Sunday, January 10, 2010

Seasoning Granny's Chicken Fryer

I fried bacon in Granny's chicken fryer today and then sauted onions, bell pepper, and garlic for our evening meal of Hoppin' John. What's that -- you thought Hoppin' John was just for New Year's? We eat it year-round at The Realm. I've even learned to pressure-cook my black-eyed peas so that I can whip it out fairly quickly.

But today I was making it slowly -- my usual Sunday afternoon cooking session, where I listen to NPR, cook, clean out the refrigerator, freeze leftovers, and deal with meat or produce that needs to be processed for freezing. I fried and sauted in the cast iron chicken fryer to continue the seasoning process.

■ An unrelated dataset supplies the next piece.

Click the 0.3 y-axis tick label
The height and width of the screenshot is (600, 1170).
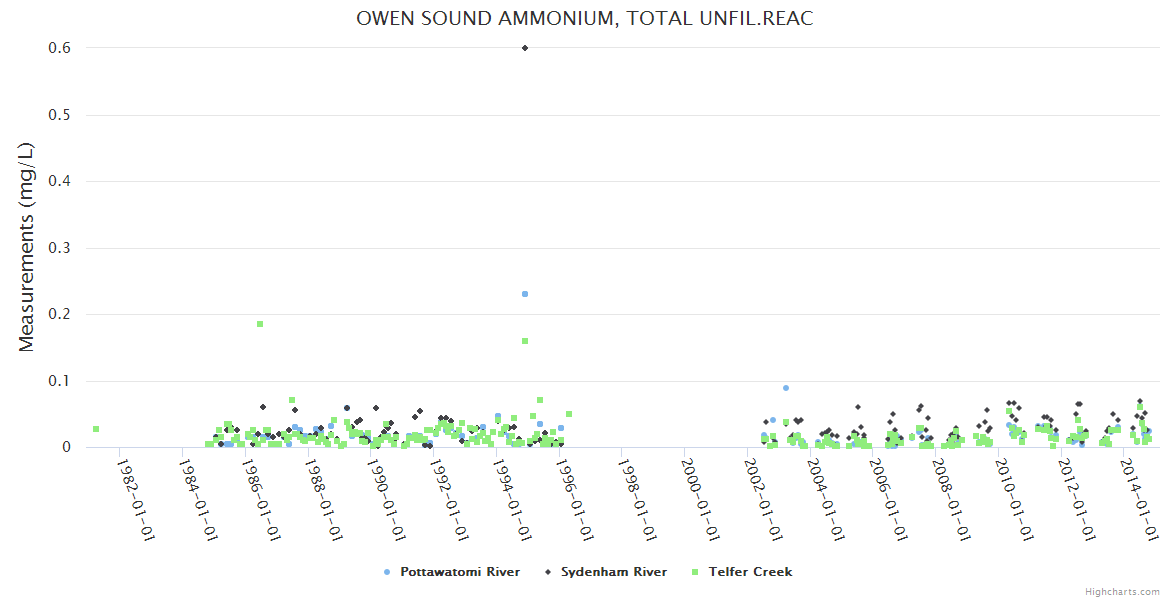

Over a year ago, I asked my mother if she had something that belonged to her mother that she could pass along to me. While I use many items every day that belonged to Love's paternal grandmother and a couple of items that belonged to his maternal grandmother, I had nothing of either of my grandmother's. Daddy's mother died when he was nine, and my Granny's house burned when I was twelve years old, destroying most of her belongings. I do have a chair that belonged to her and my Grandaddy, one that my mother rescued out of her parents' smokehouse in the 1960s, where it had hung, seatless, for many years. She had her uncle put a seat in it -- a deerskin seat. I brought it back to Arkansas with me several years ago when Mother was in one of her "if you want it, you'd better take it now" moods. (Being burglarized will do that to you. She lost most of her crystal and a great many older dishes to a burgler while she was out of state about ten years ago. This episode is one of the few events in my life that makes me wish I could cast curses!) But I'm rambling....

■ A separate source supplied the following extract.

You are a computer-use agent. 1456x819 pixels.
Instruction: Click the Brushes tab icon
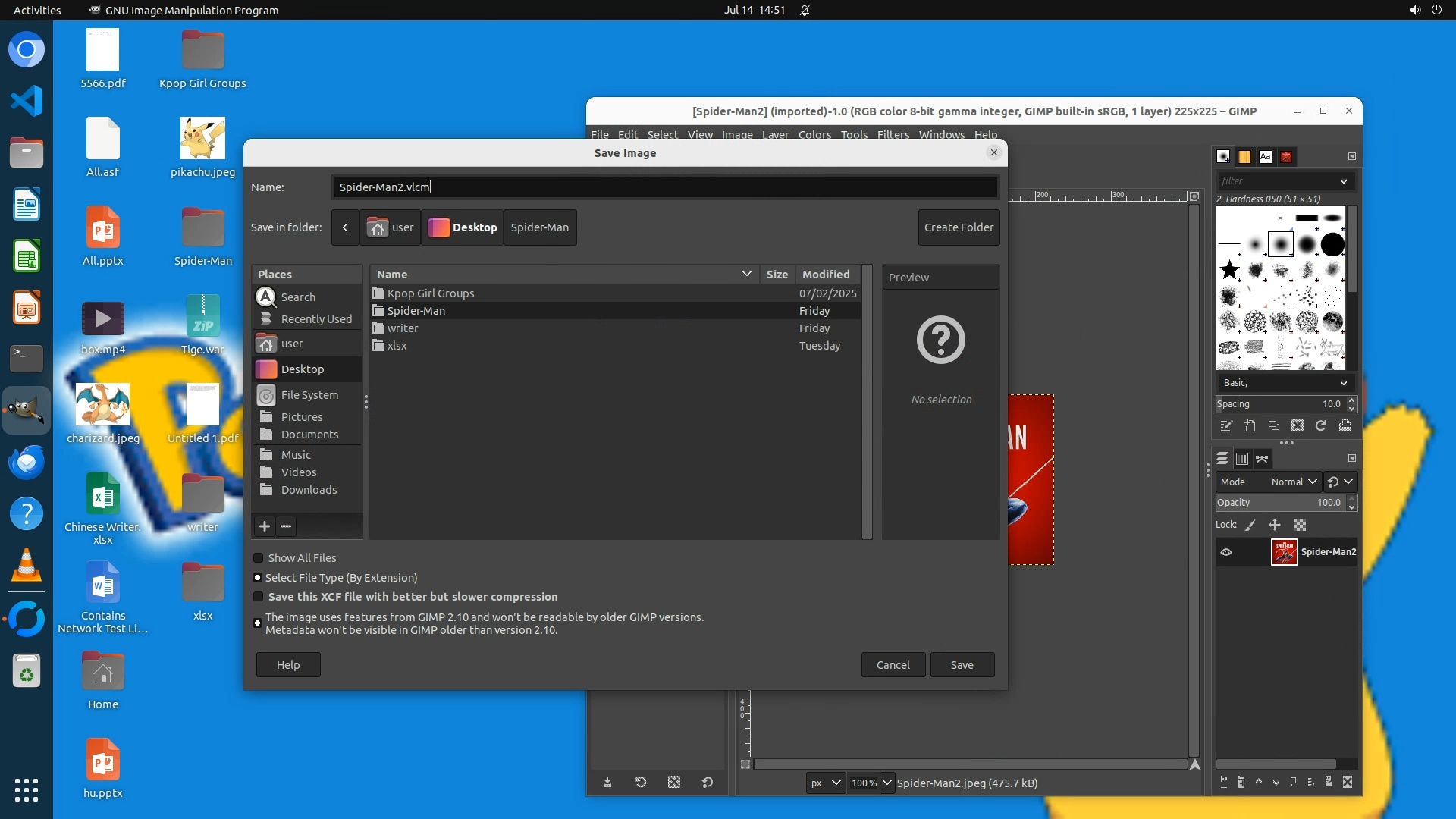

Anyway, Mother gave me Granny's chicken fryer about a year and a half ago, I brought it home, and it sat on the top of the refrigerator for over a year while I researched how to reseason cast iron and then waited until winter rolled back around before starting the process. Mother says she bought the cast iron fryer for Granny during World War II. It had a glass lid -- because of wartime rationing -- which broke several years later while Granny was cooking turnips. Somebody rescued it out of the ashes of Granny's house, and it sat in my aunt's barn for ten years. Mother claimed it from there, and cleaned it up as well as she could. I worked on it with steel wool, and Love took his sandblaster to it, and then I put it through an initial re-seasoning. But I'm taking every opportunity to use it in ways that will improve the seasoning. It still has a long way to go before it's up to par with Mamaw's skillets and those I've cooked with for 25 years, but I have plenty of time. Cast iron lasts forever.
Granny was a great cook in her day. She had a stroke at age 40 which paralyzed her left side. She never used her left hand again, but she walked, contrary to what her doctors predicted. She always dragged her left foot, and she didn't move fast, but she got around. Mother says the only thing that Granny never learned to do one-handed was tie her apron -- Grandaddy always did that for her. I've often tried to picture 6'4" Grandaddy tying his tiny wife's apron each morning as they started their day. My sister learned to cut up a chicken from Granny, who could do it one-handed. So now begins the ritual of using Granny's fryer and remembering her when I do.

I have friends who say that they don't want anything of their parents or grandparents, that material items don't mean anything to them. I can remember Granny and Mamaw (Love's grandmother) without those items, but every time I use Mamaw's ice tongs, I remember how she never touched the ice when she fixed us iced tea, I remember how she welcomed me into the family when she was an old lady who had every right to think I wasn't good enough for her favorite grandson, and I remember how I loved her. When Skye cooks with me, she hears the stories of how I grew up eating off the china that Granny gave me to keep for her a few years ago, how this toothpick holder belonged to Love's maternal grandmother who I remember just as a frail woman in a nursing home but who had worked to support her family when most women didn't, how Mamaw taught me to make cornbread in this very skillet. And Skye will remember, too.